Source text:
○ ○ ○ ○ ○ ○ ○
Thinking Database Performance: September 2009

Sep 19, 2009

Database performance problem - some common areas to look at!

Where there is a head, there is headache - similarly, if there is a database, there are performance issues! I accepted the truth long ago :-)

I experienced performance problems several times with our ever growing systems and the busy database which is also evolving at this stage.

Over the years, I have seen that, there are few areas which causes the performance problems most of the time. I thought I would write few things on that, for my reference specially. Those common areas are probably -

1. Problem queries: Most of the time, I have seen, some queries were eating up the system, taking significant amount of database time and resources. Tuning those top 3/4 queries, solves the problem.

2. Outdated/missing statistics: Up to date statistics are very vital for Oracle cost based optimizer. Stale statistics might cause database to crawl and lead to death!

3. Wait events: Waits are big threat for database health. There could be Row lock waits, Network waits, I/O waits, Concurrency waits and so on that could hold the resources and lead to a death situation at the end. We need to figure out how database is spending most of its time.
○ ○ ○ ○ ○ ○ ○
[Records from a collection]
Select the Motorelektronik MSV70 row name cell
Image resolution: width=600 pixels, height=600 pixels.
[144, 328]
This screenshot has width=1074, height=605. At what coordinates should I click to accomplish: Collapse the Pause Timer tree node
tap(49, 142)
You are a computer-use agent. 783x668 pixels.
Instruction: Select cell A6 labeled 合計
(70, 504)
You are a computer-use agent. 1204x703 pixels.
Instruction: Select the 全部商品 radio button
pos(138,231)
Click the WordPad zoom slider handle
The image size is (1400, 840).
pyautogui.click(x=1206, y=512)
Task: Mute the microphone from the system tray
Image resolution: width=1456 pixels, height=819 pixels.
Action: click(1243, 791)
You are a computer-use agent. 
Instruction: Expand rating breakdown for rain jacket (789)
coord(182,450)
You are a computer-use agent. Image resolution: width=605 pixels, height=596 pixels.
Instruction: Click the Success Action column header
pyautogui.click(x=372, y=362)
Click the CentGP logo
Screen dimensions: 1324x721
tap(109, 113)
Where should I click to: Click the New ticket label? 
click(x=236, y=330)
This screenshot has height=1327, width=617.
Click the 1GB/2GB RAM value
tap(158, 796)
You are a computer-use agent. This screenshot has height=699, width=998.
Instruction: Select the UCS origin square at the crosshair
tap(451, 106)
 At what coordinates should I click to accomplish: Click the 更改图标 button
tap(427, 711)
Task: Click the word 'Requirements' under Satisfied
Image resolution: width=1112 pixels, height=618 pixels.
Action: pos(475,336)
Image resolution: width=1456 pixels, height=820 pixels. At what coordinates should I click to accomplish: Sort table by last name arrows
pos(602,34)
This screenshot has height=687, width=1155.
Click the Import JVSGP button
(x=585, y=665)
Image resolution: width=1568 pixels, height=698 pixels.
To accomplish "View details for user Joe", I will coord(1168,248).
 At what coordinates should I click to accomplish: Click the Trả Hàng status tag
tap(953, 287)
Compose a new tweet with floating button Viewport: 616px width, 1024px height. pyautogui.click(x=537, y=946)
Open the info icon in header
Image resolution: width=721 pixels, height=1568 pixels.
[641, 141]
○ ○ ○ ○ ○ ○ ○
Exercise requirements:
1. Revise the post on database performance, starting at "Sep 19, 2009" and ending at "at this stage.", and swap "headache" for "migraine".
2. Pick up the post on database performance after its last sentence and keep writing it.

Answers to the problems:
1.
Sep 19, 2009

Database performance problem - some common areas to look at!

Where there is a head, there is migraine - similarly, if there is a database, there are performance issues! I accepted the truth long ago :-)

I experienced performance problems several times with our ever growing systems and the busy database which is also evolving at this stage.

2.
4. Full scans for big tables/missing indexes: There could be cases, queries are fetching too many rows by full tables scans and there are huge "consistent gets" causing the use of more cpu cycles. It might be the case that we missed an index or need to repartition tables.

5. Hard parsing: Developers are not from this planet (specially freshers), most of the time they don't think that there is a database. Developers could easily forget to use bind variables and that's why database is experiencing hard parses (look at hard parse %). So, this area should not be overlooked.

6. Bad data model: Rigid normalize model and too many 'OR' clauses in logic might also slow down systems. We should be careful about what we are doing and why.

7. Poor application/process design: The application design and flows could be bad which causes unnecessary query executions and database access. Reviewing those areas and correcting things helps a lot.

For example, due to poor process flows, there might be cases that users are bound to execute queries, say goes to dashboard (where dashboard contains a lot of queries) after each save operation - which could be eliminated. Also, we may execute static kind of queries (the queries those return same result most of the time) quite frequently which are good candidate for caching, and thins like that.

8. Poor Connection Management: Frequent connection establishment has a negative impact on database. This process is a resource intensive one. Efficient and correct use of connection pooling is very important for a stateless application system.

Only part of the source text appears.